▶ Metin
----------------------------------------

AKP şimdiye kadar anayasa mevzuunu hep özgürlükçü bir temelde savunuyordu. AKP’ye göre yeni bir anayasanın gayesi, sistemi daha sivil ve demokratik kılmak olmalıydı. Anayasa, insanların hak alanlarını korumalı ve büyütmeliydi. Toplumsal çoğulculuğu tanıyıp onları güvence altına alacak mekanizmaları ihtiva etmeli, merkeziyetçiliği aşındırıp adem-i merkeziyetçiliği güçlendirmeliydi. Şimdi ise bütün bu söylemlerin yerinde yeller esiyor. AKP, MHP’nin politikalarına MHP’den daha fazla sahip çıkan bir performans sergilemeye başlıyor.
MHP, 15 Temmuz’dan sonra ustaca bir siyasi hamle yaptı. Erdoğan’ın cumhurbaşkanlığını yürütme tarzının ciddi bir soruna dönüştüğünü belirtti. Fiili durumun yasal ve denetlenebilir bir çerçeveye kavuşması mecburiyetinin altını çizdi. Bu meyanda AKP’nin başkanlık sistemine dair önerisini tartışmaya hazır olduğunu bildirdi.

----------------------------------------

▶ Verilen malzeme
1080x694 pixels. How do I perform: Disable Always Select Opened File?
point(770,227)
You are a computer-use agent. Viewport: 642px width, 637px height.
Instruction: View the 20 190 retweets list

----------------------------------------

▶ Yapılacaklar
[1] Metindeki “MHP, 15 Temmuz’dan sonra” diye başlayan paragrafı, ana bilgilerini koruyarak madde madde yeniden yazın.
[2] Metinde “MHP, 15 Temmuz’dan” ifadesinden başlayıp “hazır olduğunu bildirdi.” ifadesi de dahil olmak üzere uzanan bölümü kelimesi kelimesine aktarın.

▶ Yanıtlar
[1]
- MHP, 15 Temmuz’dan sonra ustaca bir siyasi hamle yaptı.
- Erdoğan’ın cumhurbaşkanlığını yürütme tarzının ciddi bir soruna dönüştüğünü belirtti.
- Fiili durumun yasal ve denetlenebilir bir çerçeveye kavuşması gerektiğinin altını çizdi.
- AKP’nin başkanlık sistemine dair önerisini tartışmaya hazır olduğunu bildirdi.

[2]
MHP, 15 Temmuz’dan sonra ustaca bir siyasi hamle yaptı. Erdoğan’ın cumhurbaşkanlığını yürütme tarzının ciddi bir soruna dönüştüğünü belirtti. Fiili durumun yasal ve denetlenebilir bir çerçeveye kavuşması mecburiyetinin altını çizdi. Bu meyanda AKP’nin başkanlık sistemine dair önerisini tartışmaya hazır olduğunu bildirdi.